Mr. Martin served in the Marines for five years before returning from duty in 1962 to attend the University of Florida in Gainesville. There he earned a degree in journalism, wrote for the college newspaper the Alligator and won national honors for his sportswriting.
He came to Washington in 1962 as a Sims News Bureau congressional reporter. Two years later, he left reporting for politics, becoming chief of staff for Mr. Gurney, a conservative representative who later became a senator. Mr. Gurney died in 1996.
Over the years, Mr. Martin raised seven children, working in private industry as a fund-raiser before starting 60-Plus at age 57, one of three groups he has founded.
While his lobbying work at 60-Plus keeps him extra busy, Mr. Martin maintains balance in his life through sports, where he retains his competitive edge.
"I think he's a model for baby boomers who are getting close to retirement that it doesn't matter what your age is, you can still be active and productive," said Pete Jeffries, communications director for House Speaker J. Dennis Hastert. "On the court, he plays a lot younger than his age . He has a pretty good three-point shot."
On Sept. 11, Mr. Martin will show his skills at the third annual Lobbyists vs. Congress charity basketball game at George Washington University's Smith Center. The game raises money for local children's charities, and he hopes his buddy, the commander in chief, will at least come to watch.

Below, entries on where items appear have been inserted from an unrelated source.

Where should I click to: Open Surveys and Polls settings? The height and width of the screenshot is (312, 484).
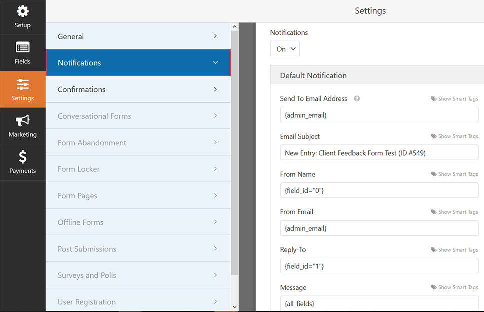point(138,275)
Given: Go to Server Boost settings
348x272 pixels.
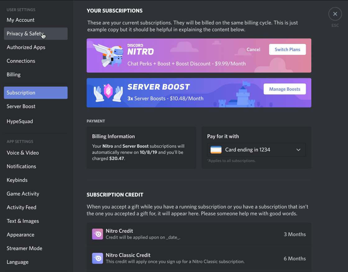Looking at the screenshot, I should 21,106.
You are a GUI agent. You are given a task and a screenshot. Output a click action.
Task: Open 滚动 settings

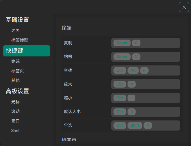tap(15, 111)

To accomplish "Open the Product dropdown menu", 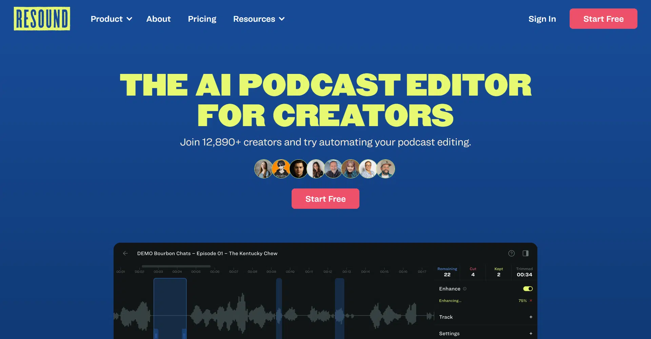I will [x=111, y=19].
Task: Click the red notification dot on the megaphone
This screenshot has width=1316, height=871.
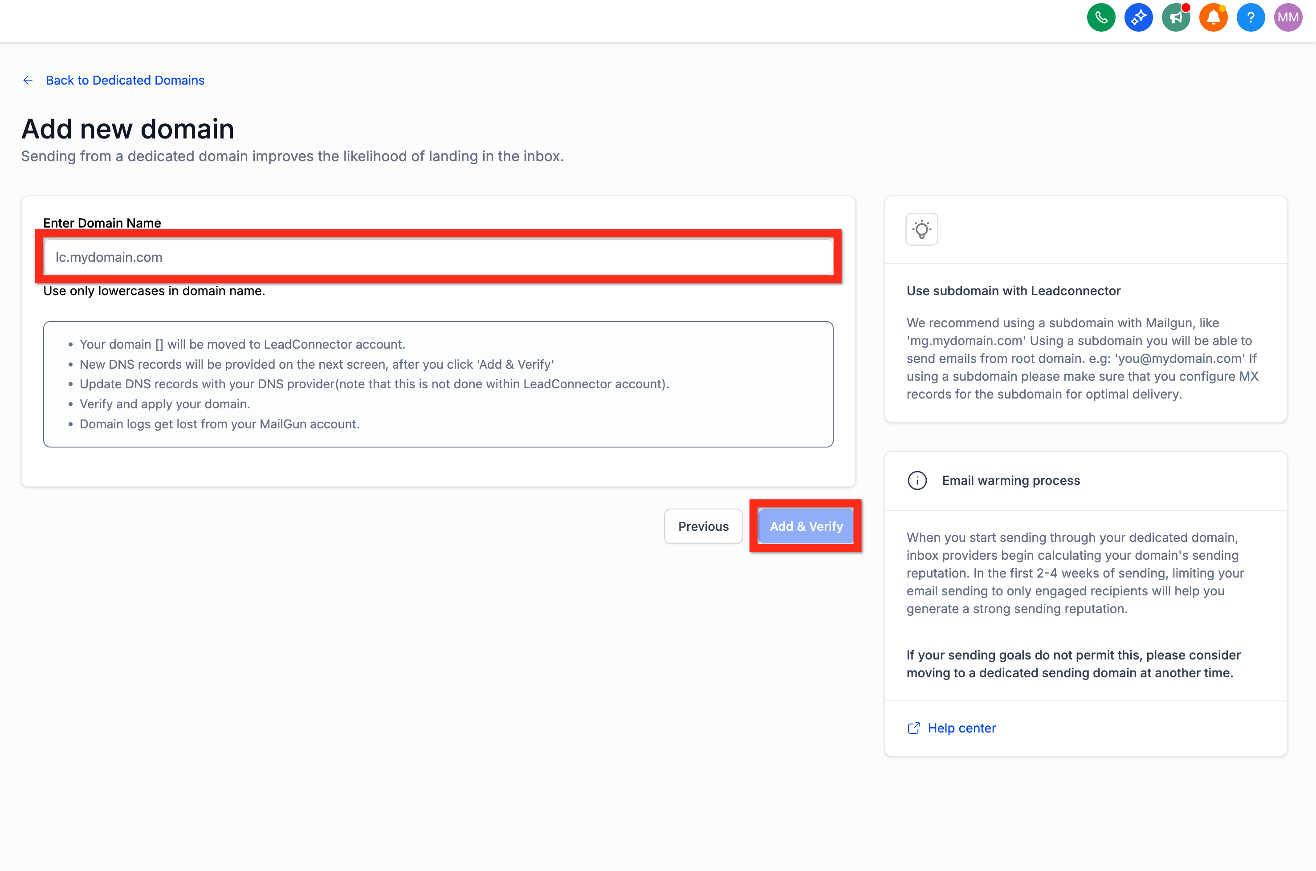Action: point(1185,7)
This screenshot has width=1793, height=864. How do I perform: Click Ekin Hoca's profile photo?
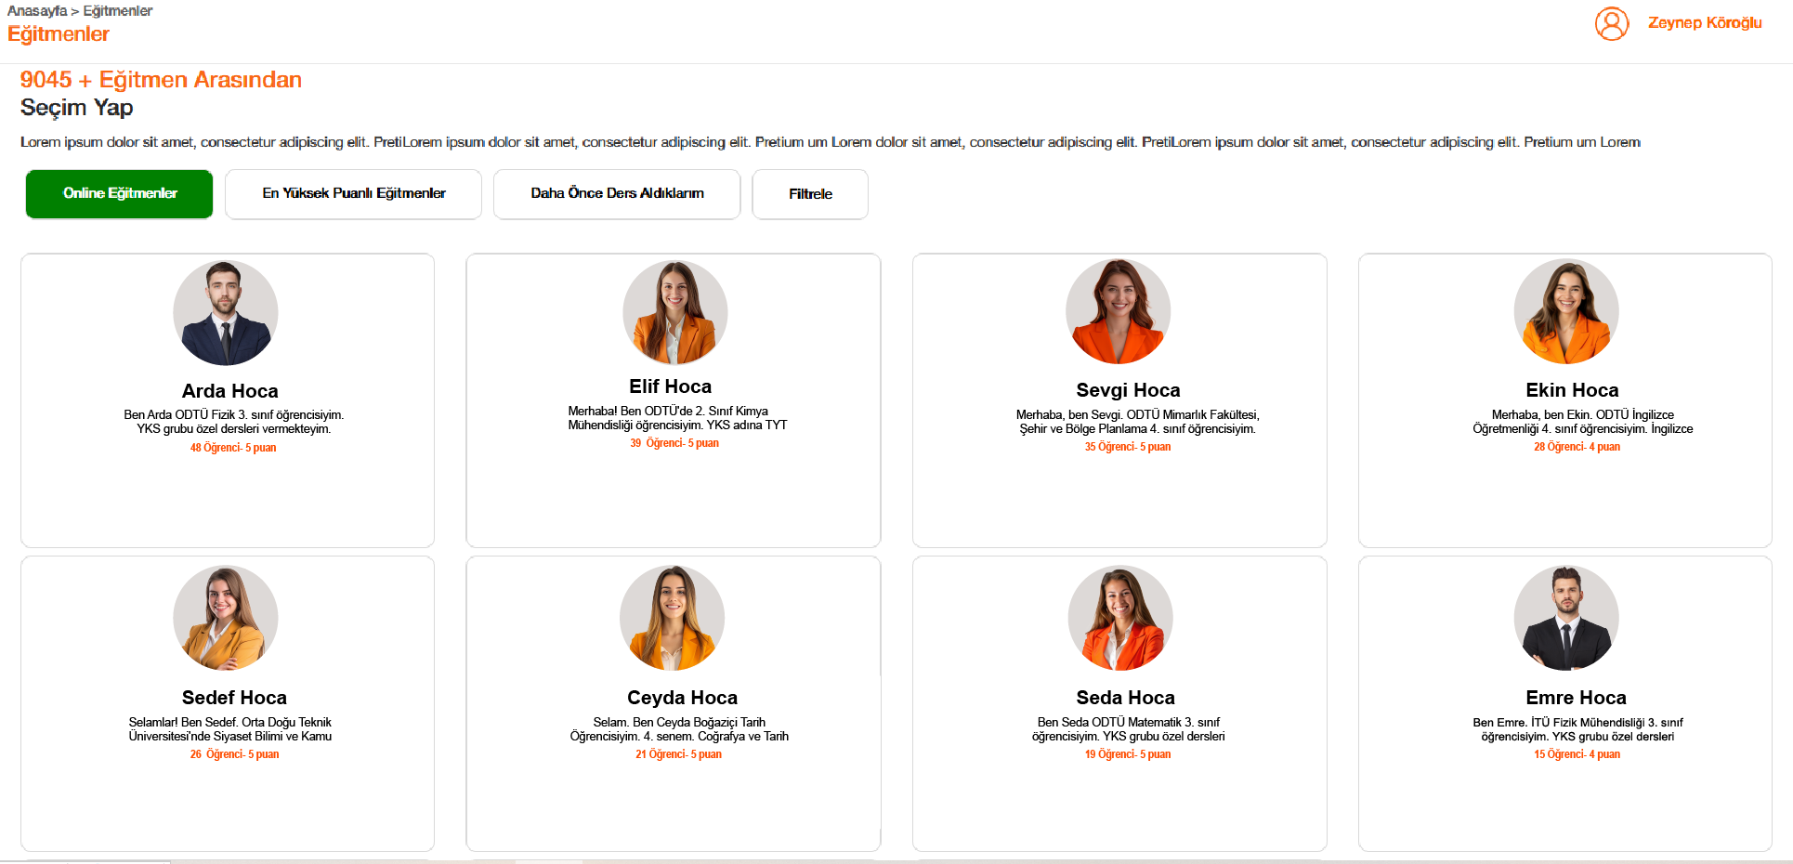1566,311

There's also an honorary basketball jersey with the president's name and No. 43 on it waiting to be claimed, Mr. Martin hints.
The president, he adds, has got game.
"He's a darned good basketball player. He really is," said Mr. Martin, explaining that Mr. Bush played in his prep-school days at Andover and in flight school.
"Somebody asked me the other day, 'Who's gonna check him? Who's going to guard him?'" Mr. Martin chuckles.
"I guess the Buddha will decide who's gonna guard him. He'll play on our team."